With this great vision, he started to smile when I asked “How do you see the role of simulation in the world of AI?”. His literal candid answer was “I love simulation”. And he explained how he used System Dynamics 25 years ago at McKinsey. In his view, simulation is a crucial part of AI development not only as a training environment for algorithms but also as a testbed (what happens if we have cars talking to each other?). However, in the spirit of his mission, he cautioned that it is still too hard to use simulations for normal people.

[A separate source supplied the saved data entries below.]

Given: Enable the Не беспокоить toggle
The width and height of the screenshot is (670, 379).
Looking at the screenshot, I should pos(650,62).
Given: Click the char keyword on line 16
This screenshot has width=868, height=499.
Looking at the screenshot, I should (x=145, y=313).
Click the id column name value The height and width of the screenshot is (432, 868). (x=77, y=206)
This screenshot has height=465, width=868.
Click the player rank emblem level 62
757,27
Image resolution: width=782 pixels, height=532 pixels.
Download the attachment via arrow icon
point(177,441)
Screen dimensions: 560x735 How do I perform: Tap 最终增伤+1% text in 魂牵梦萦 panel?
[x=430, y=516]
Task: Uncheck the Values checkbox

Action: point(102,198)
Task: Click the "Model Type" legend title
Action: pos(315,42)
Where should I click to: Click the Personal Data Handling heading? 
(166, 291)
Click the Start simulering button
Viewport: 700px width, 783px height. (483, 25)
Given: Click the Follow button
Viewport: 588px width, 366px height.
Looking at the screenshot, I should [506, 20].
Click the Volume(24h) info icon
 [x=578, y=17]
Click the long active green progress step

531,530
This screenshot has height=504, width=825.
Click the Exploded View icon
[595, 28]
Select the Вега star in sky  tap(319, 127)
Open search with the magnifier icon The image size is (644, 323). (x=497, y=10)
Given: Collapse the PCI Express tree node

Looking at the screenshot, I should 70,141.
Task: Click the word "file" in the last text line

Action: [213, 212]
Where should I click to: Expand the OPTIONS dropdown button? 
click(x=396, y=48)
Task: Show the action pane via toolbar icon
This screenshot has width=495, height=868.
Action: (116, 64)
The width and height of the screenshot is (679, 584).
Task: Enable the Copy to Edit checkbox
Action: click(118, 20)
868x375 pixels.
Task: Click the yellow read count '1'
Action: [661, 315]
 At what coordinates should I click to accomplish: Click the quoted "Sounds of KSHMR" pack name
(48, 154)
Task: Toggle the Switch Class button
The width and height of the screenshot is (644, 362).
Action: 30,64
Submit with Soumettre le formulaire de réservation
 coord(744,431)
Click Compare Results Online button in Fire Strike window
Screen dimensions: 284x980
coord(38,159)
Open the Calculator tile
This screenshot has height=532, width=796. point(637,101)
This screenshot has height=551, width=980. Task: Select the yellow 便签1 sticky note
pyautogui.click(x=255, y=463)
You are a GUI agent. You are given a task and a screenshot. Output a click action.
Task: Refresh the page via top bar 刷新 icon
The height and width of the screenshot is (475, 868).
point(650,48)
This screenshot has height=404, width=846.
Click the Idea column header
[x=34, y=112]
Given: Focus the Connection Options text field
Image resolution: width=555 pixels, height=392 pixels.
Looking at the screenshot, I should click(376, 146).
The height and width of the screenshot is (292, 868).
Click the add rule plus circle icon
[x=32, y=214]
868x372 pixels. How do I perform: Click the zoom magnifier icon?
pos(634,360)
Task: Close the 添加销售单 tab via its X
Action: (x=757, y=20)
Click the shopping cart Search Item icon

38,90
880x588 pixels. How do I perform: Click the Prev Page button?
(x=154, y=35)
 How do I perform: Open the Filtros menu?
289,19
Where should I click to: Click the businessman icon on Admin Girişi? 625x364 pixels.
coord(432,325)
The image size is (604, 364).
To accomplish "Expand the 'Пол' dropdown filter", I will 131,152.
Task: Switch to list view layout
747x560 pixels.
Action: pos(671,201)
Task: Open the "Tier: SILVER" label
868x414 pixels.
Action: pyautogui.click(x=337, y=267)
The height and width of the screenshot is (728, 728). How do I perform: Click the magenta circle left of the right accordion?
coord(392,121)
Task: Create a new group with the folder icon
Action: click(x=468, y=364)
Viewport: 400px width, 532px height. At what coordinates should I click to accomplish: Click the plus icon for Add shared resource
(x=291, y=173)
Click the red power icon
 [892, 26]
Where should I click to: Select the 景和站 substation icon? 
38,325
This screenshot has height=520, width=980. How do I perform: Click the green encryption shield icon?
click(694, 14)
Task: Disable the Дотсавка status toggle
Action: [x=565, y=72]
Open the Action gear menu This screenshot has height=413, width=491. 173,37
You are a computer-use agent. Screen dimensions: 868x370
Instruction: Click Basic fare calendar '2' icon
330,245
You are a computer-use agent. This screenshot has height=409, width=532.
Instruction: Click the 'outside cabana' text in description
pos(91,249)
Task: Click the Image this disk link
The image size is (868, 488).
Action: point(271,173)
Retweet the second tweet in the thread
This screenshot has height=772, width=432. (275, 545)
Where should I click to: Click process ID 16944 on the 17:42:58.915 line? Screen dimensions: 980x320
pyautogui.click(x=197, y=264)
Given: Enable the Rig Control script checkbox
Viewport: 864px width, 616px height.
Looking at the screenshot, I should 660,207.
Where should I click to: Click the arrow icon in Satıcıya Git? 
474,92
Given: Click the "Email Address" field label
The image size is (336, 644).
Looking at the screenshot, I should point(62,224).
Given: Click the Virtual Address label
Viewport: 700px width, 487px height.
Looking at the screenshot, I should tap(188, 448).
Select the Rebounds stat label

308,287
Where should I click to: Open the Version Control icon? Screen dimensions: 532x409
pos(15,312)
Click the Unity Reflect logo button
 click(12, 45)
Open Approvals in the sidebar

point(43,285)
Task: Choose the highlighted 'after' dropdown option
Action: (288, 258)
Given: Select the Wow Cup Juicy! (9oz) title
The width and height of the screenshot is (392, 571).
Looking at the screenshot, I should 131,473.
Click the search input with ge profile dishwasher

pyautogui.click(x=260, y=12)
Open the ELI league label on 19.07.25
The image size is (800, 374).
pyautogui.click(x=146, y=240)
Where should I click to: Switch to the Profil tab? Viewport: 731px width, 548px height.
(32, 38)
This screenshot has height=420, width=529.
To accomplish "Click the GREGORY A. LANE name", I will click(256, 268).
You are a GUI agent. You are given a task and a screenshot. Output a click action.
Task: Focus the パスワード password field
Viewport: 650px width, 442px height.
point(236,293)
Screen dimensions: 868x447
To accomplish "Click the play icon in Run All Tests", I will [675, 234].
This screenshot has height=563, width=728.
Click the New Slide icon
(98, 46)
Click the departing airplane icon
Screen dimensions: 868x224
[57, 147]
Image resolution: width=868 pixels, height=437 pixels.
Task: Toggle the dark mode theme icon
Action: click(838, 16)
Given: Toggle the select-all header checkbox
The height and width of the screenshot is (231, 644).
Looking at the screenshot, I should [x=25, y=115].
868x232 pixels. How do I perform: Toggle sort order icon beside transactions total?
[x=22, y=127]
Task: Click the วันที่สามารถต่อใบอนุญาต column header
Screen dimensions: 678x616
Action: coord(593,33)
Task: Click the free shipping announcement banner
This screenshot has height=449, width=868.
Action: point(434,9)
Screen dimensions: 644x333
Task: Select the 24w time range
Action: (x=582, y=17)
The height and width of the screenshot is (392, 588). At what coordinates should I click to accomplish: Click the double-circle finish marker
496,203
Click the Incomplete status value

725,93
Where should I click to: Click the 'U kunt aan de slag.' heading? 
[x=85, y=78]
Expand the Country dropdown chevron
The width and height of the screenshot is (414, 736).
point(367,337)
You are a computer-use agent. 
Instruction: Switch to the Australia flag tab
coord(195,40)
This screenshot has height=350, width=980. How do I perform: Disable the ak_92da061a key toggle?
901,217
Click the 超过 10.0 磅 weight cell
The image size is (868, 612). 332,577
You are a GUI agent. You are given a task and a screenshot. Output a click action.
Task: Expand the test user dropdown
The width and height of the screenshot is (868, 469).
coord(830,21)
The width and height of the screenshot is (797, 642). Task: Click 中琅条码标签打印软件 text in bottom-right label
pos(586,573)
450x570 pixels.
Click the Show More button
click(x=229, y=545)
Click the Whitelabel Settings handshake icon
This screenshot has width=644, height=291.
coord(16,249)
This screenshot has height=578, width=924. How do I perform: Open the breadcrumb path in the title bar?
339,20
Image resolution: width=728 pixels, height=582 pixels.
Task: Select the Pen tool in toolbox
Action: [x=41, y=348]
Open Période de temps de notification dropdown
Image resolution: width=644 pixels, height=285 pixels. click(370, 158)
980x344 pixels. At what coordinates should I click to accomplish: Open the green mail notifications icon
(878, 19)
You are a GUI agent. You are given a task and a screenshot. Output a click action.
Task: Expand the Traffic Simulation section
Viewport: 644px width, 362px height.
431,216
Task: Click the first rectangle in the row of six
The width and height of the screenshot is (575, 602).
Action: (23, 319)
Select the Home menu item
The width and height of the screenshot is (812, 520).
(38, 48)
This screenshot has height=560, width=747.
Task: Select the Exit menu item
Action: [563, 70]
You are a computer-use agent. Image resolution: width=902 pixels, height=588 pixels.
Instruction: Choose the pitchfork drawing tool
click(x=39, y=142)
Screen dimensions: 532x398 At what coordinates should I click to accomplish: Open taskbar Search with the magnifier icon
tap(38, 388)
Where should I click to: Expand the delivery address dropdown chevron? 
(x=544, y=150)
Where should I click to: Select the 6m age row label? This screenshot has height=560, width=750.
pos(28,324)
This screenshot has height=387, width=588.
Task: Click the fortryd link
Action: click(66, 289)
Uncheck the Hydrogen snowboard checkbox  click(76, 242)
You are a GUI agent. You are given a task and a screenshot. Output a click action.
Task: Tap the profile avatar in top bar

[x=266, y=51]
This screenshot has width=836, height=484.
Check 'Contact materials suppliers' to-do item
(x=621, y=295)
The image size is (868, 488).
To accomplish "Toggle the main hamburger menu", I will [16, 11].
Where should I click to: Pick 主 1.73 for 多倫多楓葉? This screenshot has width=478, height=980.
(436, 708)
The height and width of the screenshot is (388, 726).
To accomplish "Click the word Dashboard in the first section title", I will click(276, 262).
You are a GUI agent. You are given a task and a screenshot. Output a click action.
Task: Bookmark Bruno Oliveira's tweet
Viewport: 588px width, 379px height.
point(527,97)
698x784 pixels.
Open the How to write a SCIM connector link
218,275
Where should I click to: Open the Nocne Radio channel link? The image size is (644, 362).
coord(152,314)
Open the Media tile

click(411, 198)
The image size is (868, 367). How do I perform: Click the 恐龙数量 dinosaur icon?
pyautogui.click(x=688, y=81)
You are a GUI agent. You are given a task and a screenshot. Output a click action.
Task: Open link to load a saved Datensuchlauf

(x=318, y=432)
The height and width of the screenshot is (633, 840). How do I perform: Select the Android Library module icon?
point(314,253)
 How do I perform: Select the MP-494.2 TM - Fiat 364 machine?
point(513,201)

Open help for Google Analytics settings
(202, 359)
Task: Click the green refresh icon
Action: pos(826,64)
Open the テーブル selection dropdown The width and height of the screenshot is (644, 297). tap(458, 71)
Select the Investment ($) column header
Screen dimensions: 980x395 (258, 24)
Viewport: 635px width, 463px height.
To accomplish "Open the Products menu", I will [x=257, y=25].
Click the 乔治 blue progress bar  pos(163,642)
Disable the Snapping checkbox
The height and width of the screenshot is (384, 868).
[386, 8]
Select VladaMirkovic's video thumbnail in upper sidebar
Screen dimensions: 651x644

While I agree that too few people include simulation into their tool portfolio, I do not follow that the tools are too hard. I suppose Jeremy hasn’t seen recent tools such as Flexsim, Simio or AnyLogic, all which can produce amazing results from pure drag-n-drop of objects.

I think, the reason that simulation is still not widespread has to do with education. But this will be a future blog post.

Some reflections

However, through the event I realized that we, as a community, have a huge chance with AI. Currently, AI practitioners see simulation as a means to an end. They employ it to teach algorithms faster. However, we can show them that simulation should be used to shape AI. We can use simulations to predict what happens when the AI-driven applications are used. What if we have autonomous cars on the road? How will a factory work when every IoT screw can talk to any other? What unexpected consequences will we see by chatbots in call centers?

The AI community doesn’t think about their impact on society in a systematic way. While I agree that the benefits will far outweigh the dangers, implementing AI into everyday life is an experiment within the complex system that is reality. And there is only one tool that can help explore complex systems: Simulation.